Surrey and Vancouver, which both want major new rapid transit extensions, together have nearly half the population of the entire Metro region.
He argued the winning threshold should be 50 per cent plus one regionally and also passing by a simple majority in two-thirds of the municipalities, similar to the rules for referenda run by Elections BC.
Instead, the very brief bill exempts the TransLink referendum from the regulations that apply in a provincial referendum.
Bateman said the proposed legislation is also devoid of rules on spending limits during the campaign, or of any definition of TransLink’s role, including oversight of TransLink-issued information about the plan.
“One lesson of the HST referendum was the blowback the provincial government got when it was being too aggressively pro-HST,” he said.
It’s no surprise the legislation doesn’t yet spell out what new taxes or tools might be used to fund TransLink.
The province is still considering the options, which include a vehicle levy, a regional sales tax and road pricing.
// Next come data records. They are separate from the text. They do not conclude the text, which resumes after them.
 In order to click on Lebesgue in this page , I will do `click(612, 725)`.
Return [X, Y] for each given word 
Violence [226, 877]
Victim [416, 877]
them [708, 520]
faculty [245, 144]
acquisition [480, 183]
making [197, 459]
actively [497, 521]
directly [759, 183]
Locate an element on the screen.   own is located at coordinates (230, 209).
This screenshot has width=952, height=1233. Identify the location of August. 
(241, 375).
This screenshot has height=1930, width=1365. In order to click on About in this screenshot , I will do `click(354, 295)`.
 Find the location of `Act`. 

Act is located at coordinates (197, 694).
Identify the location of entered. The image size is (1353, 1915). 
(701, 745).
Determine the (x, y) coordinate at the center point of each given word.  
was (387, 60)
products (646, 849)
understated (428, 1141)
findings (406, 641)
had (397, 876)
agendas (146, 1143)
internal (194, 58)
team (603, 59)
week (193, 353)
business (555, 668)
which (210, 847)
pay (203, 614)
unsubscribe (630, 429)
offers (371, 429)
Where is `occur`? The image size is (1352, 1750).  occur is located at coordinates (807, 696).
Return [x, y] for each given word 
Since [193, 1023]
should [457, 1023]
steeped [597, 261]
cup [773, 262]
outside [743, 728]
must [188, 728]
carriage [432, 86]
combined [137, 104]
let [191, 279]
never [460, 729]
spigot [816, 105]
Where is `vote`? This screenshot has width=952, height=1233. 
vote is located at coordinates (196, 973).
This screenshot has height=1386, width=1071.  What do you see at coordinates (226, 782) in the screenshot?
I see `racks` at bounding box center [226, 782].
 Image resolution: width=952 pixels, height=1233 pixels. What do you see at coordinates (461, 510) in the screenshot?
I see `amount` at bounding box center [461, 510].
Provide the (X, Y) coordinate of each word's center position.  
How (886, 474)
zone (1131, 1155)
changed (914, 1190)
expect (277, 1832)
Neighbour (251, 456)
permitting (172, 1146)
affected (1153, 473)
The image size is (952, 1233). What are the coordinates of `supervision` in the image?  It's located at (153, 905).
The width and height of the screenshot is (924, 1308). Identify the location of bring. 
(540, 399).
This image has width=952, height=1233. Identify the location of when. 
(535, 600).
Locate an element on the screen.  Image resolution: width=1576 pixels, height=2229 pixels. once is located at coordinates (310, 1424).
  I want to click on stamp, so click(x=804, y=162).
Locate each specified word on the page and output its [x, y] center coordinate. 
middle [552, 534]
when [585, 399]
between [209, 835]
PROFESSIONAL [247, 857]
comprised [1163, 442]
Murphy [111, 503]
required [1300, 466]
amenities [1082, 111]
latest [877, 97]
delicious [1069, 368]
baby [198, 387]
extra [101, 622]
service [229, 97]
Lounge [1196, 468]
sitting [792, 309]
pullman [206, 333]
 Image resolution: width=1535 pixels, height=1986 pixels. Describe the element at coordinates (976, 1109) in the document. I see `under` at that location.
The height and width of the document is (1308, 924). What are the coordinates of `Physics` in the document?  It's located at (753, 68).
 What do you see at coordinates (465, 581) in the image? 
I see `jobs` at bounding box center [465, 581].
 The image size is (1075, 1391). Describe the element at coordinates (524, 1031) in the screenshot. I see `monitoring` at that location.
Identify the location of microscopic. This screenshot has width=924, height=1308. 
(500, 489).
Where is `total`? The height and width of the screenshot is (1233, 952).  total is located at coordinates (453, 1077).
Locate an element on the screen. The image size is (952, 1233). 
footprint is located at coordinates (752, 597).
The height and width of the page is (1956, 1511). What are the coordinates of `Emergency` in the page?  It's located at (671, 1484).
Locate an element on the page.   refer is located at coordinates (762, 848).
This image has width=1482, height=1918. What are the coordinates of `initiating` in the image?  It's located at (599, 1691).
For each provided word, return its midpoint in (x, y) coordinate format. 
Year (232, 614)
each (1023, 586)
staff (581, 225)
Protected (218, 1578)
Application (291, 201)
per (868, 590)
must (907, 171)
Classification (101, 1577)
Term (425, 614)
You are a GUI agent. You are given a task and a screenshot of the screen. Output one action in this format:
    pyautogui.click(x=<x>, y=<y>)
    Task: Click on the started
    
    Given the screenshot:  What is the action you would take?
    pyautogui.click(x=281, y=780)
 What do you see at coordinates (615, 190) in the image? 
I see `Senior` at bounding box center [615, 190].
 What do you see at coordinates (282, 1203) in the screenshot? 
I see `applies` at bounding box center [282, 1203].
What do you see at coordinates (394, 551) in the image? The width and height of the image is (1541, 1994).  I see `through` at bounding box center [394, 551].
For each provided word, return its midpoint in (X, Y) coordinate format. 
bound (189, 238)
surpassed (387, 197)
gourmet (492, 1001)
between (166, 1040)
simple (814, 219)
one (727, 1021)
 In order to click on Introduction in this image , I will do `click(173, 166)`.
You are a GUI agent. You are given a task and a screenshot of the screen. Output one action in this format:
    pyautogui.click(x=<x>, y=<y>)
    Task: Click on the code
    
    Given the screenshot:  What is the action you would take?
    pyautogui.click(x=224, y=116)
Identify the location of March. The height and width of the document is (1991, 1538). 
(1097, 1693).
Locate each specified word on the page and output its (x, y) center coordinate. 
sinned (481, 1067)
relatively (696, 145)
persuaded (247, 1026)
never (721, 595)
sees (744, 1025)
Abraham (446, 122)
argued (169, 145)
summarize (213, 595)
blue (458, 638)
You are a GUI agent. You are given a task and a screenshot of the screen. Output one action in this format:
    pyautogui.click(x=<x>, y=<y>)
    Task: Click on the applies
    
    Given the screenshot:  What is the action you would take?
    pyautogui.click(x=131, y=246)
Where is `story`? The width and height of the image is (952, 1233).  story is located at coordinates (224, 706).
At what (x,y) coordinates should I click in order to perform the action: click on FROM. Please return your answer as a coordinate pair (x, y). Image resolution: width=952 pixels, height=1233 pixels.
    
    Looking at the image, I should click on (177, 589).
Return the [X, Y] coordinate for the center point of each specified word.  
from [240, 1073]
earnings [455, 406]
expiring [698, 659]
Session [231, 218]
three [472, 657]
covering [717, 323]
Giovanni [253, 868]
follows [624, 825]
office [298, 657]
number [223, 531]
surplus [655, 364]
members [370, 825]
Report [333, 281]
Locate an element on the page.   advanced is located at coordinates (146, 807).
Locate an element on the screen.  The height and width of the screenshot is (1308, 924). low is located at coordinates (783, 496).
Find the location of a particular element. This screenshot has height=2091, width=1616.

Meanwhile, Metro mayors are crafting the spending plan, which may include not just SkyTrain extensions and more bus service, but more money for SeaBus, HandyDart and West Coast Express service, as well as the replacement of the Pattullo Bridge.
Mayors’ council chair Richard Walton said it’s difficult to draw up that plan without knowing yet how what sources the province would approve, subject to referendum, or the total amount of money available.
“We’re no closer to knowing what may be allowed,” he said, but added mayors are working in good faith on the basis the province will support use of a new source.
Road pricing might be pursued over the longer term, but not in the short-term referendum, which could be held by mid-2015.
Mayors fear the province will once again reject every potential new tax or levy except higher property taxes, which city councils refuse to raise further for TransLink.
The blame for higher TransLink property taxes tends to fall on cities and come at the expense of their ability to fund more municipal services, while the province sees other sources as cutting into its own revenue streams.
“It’s all about protecting tax room,” Walton said. “So it’s a little bit of a poker game.”
He noted TransLink needs to raise an extra $200 million per year just to restore service to the levels of three years ago, never mind extra for major new capital projects.
The new provincial legislation allows TransLink to continue to raise three per cent more from property tax each year – about $9 million extra – without the mayors’ consent.